Data supplied.
━━━
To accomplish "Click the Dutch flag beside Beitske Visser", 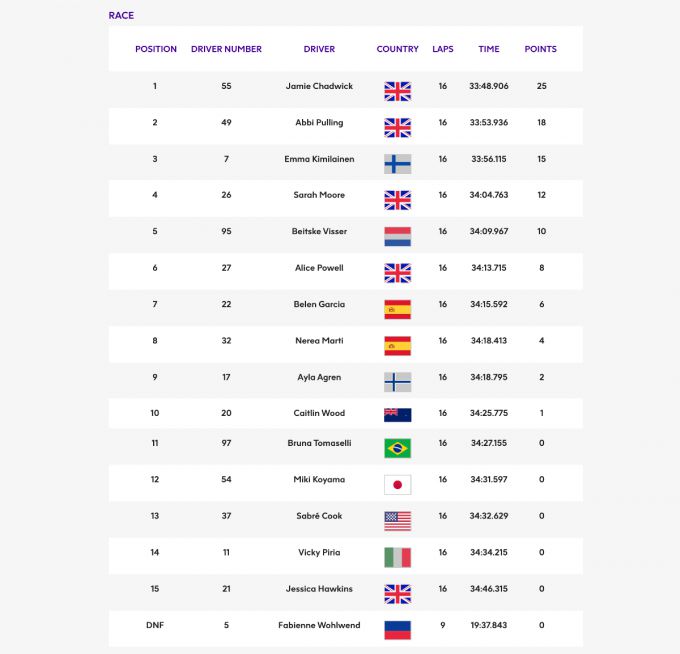I will click(x=397, y=237).
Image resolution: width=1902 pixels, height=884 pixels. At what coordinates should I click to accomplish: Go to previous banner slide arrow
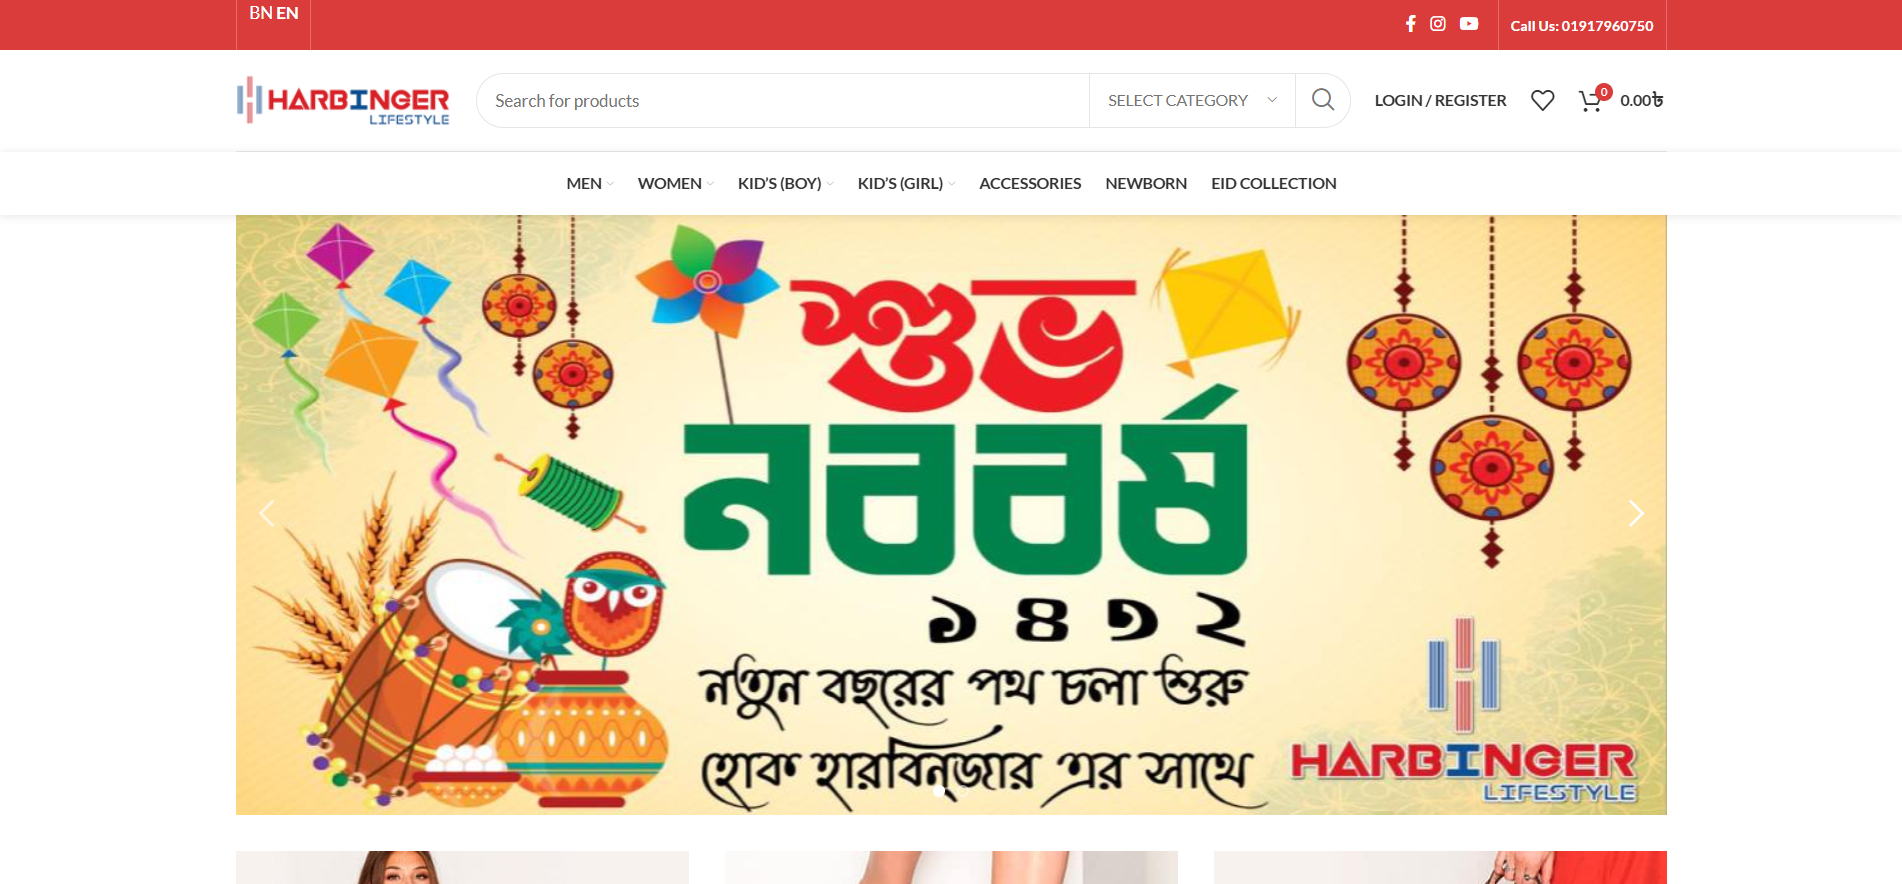pos(266,513)
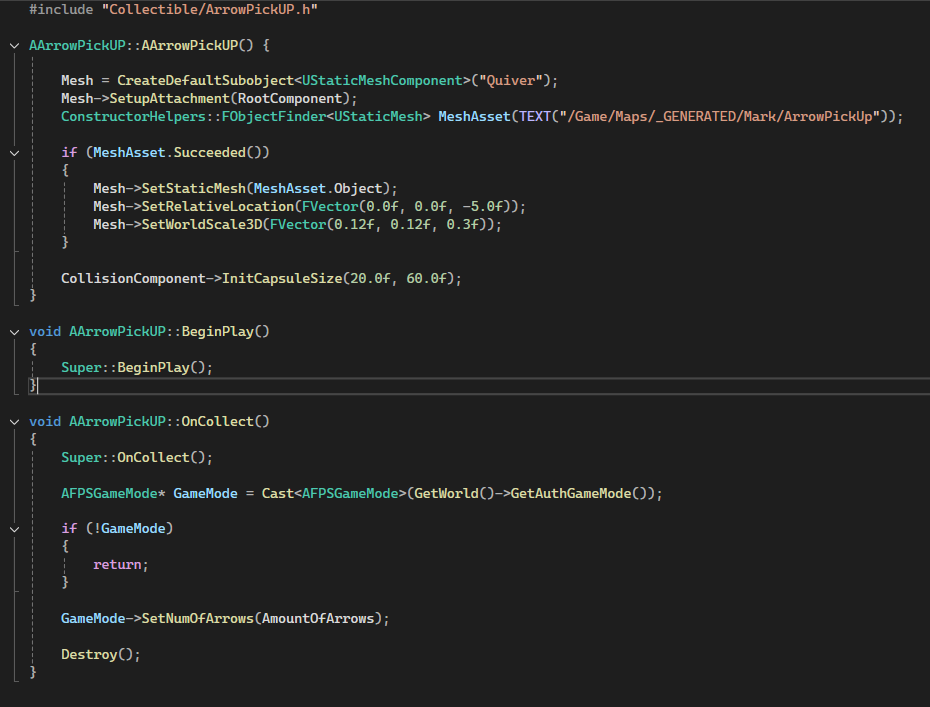Collapse the AArrowPickUP constructor code block
This screenshot has height=707, width=930.
pyautogui.click(x=14, y=47)
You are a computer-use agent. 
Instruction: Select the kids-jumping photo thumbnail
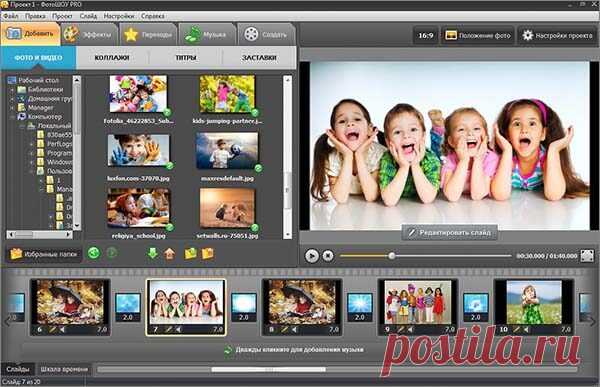point(227,94)
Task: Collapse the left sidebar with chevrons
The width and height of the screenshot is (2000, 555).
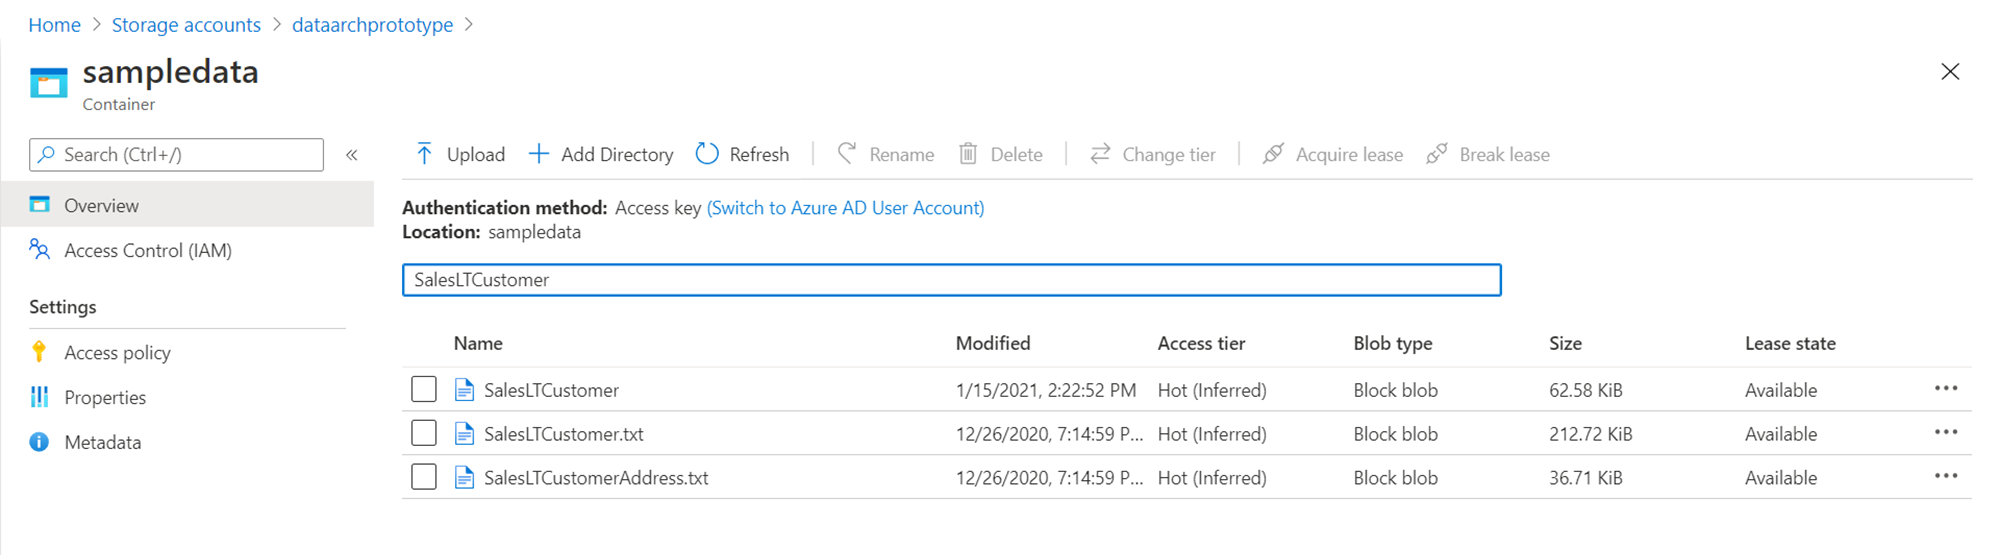Action: (352, 155)
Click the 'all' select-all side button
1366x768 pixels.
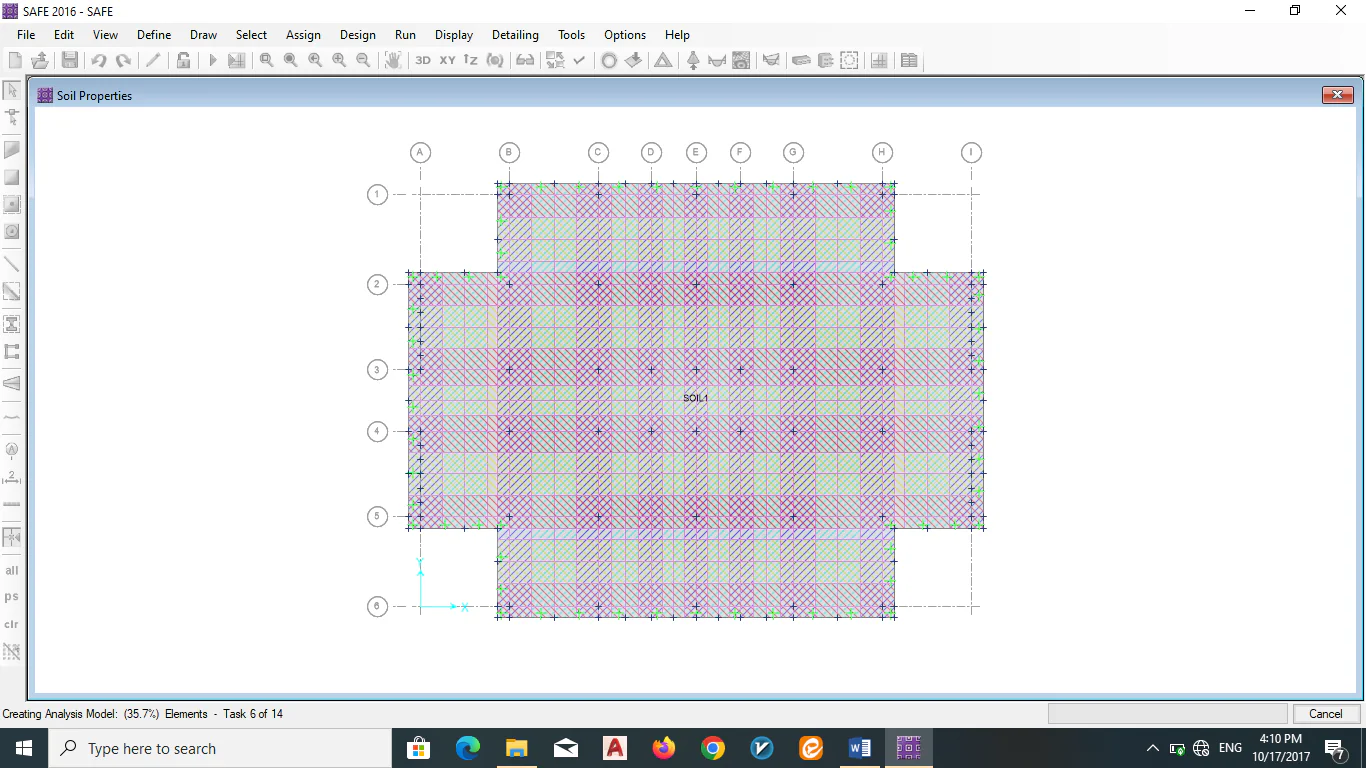click(12, 571)
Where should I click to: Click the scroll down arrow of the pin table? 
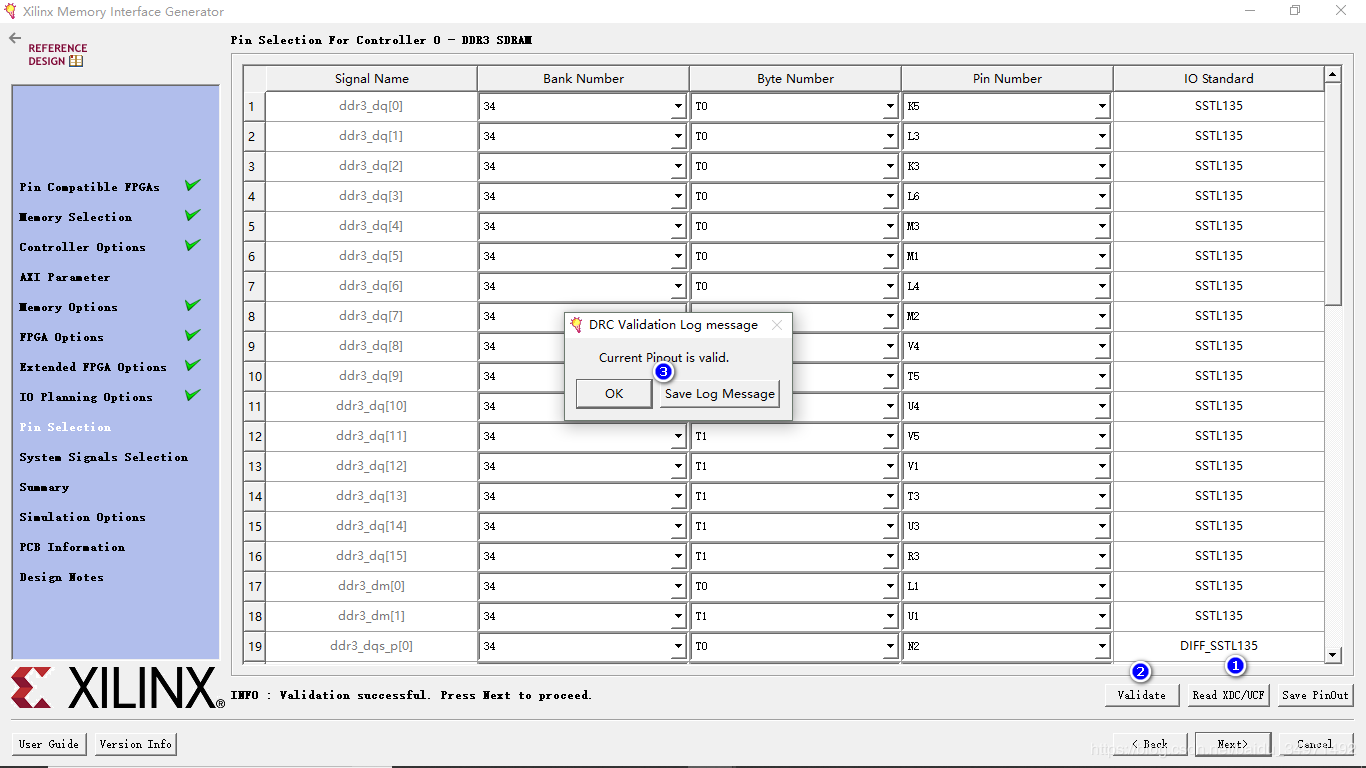(1332, 655)
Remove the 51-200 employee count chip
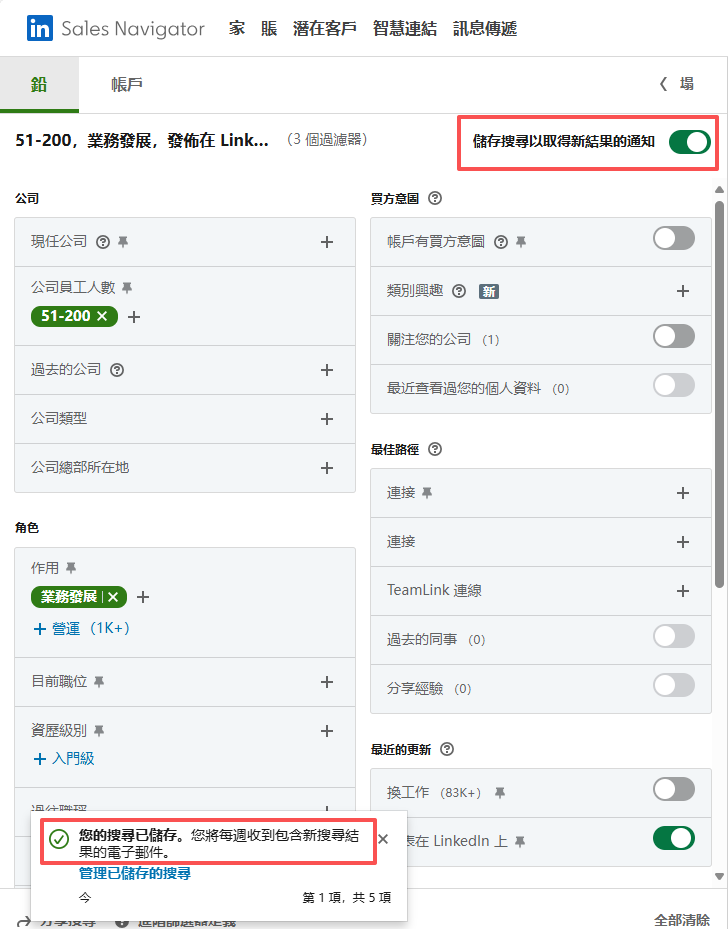 point(102,316)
━━━
Work request. Write out the lines that run from the line containing "Task: Collapse the left sidebar with chevrons" to the end of the entries, inclusive, exactly as written. Skip every picture.

Solution to the exercise.
Task: Collapse the left sidebar with chevrons
The width and height of the screenshot is (2000, 555).
Action: (352, 155)
Click the 'all' select-all side button
1366x768 pixels.
click(12, 571)
Where should I click to: Click the scroll down arrow of the pin table? 
(1332, 655)
Remove the 51-200 employee count chip
 point(102,316)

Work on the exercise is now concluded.